India
AI behavior law: bot and agent disclosure, crawler and training-data rules, automated-agent transactions, and algorithmic decision-making.
Summary
India's crawling legal landscape is genuinely unsettled. The IT Act 2000 §43 ('access without permission') and §66 (dishonest/fraudulent computer access) have not been definitively applied to public-page scraping, but the 2024 Rajya Sabha parliamentary record indicates the government's view that even public-data scraping may fall within §43's scope. The Copyright Act 1957 §52 fair dealing catalogue is closed-list and includes no TDM provision; the Delhi HC case ANI Media v. OpenAI (pending) may address AI training on copyrighted news content. The Digital Personal Data Protection Act 2023 (DPDPA), with rules in 2025 and obligations phasing to May 2027, covers public personal data. No data-competition doctrine exists. Overall confidence is low given the lack of judicial precedent and active legislative flux.
Automated-access legality
Carried forward from the crawler-law index.

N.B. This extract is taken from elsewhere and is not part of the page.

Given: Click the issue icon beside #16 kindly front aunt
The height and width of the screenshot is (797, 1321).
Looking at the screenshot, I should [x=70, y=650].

Governs whether automated clients may access public websites in this jurisdiction.
| Dimension | Value |
|---|---|
| Authorization test | security mechanism bypass |
| Public-page carve-out | unsettled |
| Terms-of-service browsewrap enforceable | unsettled |
| Terms-of-service clickwrap enforceable | yes |
| Copyright exception model | fair dealing narrow |
| Text and data mining — commercial status | prohibited |
| Text and data mining — opt-out mechanism | none |
| robots.txt legal weight | non binding notice |
| AI training-specific law | pending |
| Privacy regime | DPDPA 2023 (phased to 2027) |
| Trespass to chattels | not recognized |
Last reviewed: 2026-05-21. Confidence: low. Fast-moving area — verify before relying. Not legal advice.